Task description » Check every line of the entries below for the word "value", and copy the ones that have it.

Pixel coordinate grounding data
* * *
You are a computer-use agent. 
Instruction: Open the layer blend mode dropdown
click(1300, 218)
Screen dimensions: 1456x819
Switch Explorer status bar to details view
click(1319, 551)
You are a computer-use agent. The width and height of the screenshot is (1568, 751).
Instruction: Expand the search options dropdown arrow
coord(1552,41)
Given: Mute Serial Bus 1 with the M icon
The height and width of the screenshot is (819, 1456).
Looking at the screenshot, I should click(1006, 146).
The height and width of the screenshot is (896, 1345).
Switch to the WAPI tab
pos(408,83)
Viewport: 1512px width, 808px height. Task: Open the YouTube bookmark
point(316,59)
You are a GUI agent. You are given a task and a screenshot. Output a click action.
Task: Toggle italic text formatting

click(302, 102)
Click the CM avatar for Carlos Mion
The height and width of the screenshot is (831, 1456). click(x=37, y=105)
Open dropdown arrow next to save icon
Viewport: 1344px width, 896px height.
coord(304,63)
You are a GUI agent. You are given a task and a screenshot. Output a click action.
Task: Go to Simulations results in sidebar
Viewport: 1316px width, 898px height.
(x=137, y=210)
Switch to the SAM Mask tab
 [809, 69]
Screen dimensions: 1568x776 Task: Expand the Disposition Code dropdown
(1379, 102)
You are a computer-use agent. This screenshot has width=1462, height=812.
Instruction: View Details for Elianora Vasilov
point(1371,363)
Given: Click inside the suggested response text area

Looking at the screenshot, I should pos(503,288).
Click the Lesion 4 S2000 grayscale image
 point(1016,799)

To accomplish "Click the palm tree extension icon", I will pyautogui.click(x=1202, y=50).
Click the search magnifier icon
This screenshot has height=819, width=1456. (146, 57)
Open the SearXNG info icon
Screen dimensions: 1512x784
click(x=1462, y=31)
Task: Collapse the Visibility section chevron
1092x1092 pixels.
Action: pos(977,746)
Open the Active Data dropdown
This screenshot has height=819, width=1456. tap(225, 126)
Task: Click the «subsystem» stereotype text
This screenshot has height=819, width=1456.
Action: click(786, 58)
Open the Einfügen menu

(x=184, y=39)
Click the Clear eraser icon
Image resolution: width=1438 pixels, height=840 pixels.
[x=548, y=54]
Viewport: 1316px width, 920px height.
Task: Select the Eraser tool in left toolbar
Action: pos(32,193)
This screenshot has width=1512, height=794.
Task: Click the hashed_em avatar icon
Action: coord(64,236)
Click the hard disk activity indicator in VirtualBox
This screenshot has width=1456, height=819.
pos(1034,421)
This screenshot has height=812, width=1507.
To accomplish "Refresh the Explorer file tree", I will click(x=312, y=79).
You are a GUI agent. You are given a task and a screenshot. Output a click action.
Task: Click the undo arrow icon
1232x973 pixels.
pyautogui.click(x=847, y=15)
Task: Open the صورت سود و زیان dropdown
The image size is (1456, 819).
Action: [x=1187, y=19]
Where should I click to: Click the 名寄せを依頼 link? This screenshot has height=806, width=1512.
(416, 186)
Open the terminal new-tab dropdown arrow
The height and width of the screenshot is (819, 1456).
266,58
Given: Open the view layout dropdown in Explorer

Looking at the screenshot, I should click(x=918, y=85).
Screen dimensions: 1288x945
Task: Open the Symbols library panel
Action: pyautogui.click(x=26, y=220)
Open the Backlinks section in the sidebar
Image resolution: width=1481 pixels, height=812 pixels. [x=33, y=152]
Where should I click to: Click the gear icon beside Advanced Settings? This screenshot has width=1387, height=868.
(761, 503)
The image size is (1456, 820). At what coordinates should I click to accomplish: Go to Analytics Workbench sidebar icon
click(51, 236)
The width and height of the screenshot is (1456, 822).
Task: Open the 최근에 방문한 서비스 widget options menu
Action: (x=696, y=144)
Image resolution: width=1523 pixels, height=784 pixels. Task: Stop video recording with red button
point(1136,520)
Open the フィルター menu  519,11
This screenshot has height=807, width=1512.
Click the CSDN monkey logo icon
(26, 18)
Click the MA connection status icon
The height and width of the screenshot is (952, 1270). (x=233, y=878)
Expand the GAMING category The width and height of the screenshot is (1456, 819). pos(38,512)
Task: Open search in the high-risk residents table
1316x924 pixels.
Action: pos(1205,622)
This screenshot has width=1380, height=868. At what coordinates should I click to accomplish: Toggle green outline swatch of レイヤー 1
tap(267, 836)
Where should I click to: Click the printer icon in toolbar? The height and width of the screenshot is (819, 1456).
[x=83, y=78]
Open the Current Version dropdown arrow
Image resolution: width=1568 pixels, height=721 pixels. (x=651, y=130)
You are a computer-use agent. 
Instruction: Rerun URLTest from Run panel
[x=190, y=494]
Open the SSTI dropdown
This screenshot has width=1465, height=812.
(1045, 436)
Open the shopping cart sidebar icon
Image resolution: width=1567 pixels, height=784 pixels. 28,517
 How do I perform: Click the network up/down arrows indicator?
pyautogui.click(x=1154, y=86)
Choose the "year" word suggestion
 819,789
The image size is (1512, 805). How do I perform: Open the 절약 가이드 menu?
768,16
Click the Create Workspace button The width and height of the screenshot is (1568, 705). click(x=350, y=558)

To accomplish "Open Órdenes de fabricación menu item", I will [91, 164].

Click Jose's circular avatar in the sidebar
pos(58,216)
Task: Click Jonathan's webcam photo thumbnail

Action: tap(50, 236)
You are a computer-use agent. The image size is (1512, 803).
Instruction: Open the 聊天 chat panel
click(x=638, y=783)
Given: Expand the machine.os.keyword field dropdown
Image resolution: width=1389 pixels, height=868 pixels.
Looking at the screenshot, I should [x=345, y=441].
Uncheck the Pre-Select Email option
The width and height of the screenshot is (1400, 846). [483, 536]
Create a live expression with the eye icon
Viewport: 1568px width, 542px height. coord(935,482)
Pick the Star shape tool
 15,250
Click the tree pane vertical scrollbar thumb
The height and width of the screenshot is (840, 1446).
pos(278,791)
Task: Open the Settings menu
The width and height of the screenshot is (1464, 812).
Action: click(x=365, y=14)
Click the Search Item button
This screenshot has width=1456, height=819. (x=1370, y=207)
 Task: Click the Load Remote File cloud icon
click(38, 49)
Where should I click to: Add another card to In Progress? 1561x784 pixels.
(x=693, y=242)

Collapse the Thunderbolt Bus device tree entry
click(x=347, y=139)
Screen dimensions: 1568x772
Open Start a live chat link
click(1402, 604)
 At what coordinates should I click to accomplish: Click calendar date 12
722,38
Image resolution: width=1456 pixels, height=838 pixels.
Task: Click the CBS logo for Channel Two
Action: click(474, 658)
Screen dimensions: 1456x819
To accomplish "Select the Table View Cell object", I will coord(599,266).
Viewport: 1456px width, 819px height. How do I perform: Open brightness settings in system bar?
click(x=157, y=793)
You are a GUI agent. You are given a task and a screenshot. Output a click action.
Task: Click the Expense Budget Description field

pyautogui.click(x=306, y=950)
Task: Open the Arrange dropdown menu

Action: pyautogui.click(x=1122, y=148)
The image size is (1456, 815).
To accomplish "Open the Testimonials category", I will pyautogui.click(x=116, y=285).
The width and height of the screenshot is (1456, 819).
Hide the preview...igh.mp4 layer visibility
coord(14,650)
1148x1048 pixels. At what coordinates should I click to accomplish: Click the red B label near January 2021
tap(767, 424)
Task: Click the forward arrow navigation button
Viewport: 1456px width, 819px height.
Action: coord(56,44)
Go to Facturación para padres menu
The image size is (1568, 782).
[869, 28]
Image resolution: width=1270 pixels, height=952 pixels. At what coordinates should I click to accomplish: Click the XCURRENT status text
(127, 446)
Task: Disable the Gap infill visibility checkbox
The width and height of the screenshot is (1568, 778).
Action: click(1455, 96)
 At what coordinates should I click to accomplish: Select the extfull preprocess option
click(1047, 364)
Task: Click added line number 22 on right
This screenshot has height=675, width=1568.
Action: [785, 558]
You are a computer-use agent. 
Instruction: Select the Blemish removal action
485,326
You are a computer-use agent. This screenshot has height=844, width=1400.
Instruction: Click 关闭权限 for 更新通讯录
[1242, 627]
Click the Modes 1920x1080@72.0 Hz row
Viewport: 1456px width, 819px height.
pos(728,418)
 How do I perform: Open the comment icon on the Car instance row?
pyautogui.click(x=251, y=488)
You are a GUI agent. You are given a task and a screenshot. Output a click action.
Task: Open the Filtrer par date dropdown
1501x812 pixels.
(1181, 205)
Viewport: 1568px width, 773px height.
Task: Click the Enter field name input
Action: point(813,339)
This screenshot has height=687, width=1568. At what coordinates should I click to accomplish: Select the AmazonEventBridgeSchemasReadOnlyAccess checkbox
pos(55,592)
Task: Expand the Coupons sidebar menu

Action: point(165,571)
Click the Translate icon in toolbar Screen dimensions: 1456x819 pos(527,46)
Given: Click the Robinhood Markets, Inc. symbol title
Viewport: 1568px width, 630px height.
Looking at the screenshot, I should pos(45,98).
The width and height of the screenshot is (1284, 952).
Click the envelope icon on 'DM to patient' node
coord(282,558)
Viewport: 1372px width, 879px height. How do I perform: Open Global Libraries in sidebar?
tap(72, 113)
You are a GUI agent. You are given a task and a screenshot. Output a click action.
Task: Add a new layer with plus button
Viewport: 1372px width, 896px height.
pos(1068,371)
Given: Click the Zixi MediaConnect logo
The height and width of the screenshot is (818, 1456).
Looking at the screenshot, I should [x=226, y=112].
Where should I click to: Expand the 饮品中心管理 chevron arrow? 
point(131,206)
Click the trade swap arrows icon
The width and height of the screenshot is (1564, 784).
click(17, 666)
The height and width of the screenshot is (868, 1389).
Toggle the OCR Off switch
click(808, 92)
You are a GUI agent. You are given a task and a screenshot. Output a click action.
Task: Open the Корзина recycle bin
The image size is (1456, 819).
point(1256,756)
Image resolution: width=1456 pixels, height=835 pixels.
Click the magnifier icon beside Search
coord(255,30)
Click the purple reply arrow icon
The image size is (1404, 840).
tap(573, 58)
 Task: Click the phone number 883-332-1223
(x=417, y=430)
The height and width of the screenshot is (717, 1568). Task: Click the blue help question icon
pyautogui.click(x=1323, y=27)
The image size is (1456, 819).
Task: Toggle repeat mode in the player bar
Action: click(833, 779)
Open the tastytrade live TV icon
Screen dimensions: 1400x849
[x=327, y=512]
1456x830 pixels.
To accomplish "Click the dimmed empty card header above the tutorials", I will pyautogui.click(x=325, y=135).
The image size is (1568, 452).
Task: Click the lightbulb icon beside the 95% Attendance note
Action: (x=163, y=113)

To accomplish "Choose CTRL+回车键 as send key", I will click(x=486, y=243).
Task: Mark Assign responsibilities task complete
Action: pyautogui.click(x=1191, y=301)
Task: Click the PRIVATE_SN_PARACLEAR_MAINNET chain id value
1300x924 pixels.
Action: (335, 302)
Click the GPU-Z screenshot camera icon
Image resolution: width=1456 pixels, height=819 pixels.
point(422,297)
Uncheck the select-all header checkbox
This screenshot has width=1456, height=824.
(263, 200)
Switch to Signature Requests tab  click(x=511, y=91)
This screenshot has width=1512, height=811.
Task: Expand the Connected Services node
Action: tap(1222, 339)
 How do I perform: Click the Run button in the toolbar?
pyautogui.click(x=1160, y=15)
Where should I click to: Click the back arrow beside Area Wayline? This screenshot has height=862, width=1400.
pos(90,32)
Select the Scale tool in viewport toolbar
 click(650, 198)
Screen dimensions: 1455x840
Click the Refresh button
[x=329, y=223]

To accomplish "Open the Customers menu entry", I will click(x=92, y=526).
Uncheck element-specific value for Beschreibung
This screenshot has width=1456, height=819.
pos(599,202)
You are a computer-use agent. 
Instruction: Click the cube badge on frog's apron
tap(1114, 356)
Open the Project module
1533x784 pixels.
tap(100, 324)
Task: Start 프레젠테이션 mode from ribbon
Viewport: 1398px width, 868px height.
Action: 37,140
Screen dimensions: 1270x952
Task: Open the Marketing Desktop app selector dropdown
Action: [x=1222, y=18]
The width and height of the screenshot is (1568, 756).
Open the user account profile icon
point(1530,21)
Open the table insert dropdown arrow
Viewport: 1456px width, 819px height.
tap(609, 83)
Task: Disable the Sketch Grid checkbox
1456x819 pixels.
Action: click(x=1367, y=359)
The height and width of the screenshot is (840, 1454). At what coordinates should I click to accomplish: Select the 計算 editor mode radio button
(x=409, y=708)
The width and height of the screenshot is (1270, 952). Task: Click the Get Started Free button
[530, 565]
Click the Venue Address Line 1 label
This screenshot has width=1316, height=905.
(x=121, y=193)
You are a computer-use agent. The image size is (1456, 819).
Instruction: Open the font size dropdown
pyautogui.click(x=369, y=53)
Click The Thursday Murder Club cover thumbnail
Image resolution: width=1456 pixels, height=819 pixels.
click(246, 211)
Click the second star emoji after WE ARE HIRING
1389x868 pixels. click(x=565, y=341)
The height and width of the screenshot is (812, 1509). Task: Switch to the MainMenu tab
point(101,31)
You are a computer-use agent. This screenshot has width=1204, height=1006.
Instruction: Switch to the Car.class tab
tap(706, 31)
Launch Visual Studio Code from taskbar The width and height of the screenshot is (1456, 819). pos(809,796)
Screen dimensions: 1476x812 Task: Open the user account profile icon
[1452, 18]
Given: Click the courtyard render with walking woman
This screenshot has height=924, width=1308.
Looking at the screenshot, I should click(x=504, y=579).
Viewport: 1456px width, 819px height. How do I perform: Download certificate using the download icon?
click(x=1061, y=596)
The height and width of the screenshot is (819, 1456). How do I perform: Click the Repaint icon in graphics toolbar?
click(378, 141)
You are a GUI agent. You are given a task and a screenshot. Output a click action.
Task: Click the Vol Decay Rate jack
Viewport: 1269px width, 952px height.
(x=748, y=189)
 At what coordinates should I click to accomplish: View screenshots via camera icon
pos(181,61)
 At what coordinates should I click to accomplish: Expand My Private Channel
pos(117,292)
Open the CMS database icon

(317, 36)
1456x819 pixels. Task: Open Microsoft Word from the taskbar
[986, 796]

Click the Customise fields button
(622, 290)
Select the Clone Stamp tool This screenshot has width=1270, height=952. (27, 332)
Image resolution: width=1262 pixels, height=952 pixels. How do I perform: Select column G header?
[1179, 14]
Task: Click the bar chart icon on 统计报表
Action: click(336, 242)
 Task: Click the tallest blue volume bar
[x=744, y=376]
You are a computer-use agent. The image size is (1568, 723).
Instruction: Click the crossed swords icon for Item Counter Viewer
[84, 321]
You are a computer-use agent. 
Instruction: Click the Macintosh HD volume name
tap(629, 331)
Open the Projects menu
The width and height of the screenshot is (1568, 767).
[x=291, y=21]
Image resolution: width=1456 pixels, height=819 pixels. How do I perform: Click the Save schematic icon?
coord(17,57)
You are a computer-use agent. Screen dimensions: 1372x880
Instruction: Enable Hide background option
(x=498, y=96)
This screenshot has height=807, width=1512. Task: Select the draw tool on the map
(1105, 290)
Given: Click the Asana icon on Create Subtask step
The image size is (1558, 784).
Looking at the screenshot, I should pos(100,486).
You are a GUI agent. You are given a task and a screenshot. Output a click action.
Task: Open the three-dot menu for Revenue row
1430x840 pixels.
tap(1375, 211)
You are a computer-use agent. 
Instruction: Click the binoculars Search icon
* * *
Exercise solution »
Task: Click the PRIVATE_SN_PARACLEAR_MAINNET chain id value
Uncheck element-specific value for Beschreibung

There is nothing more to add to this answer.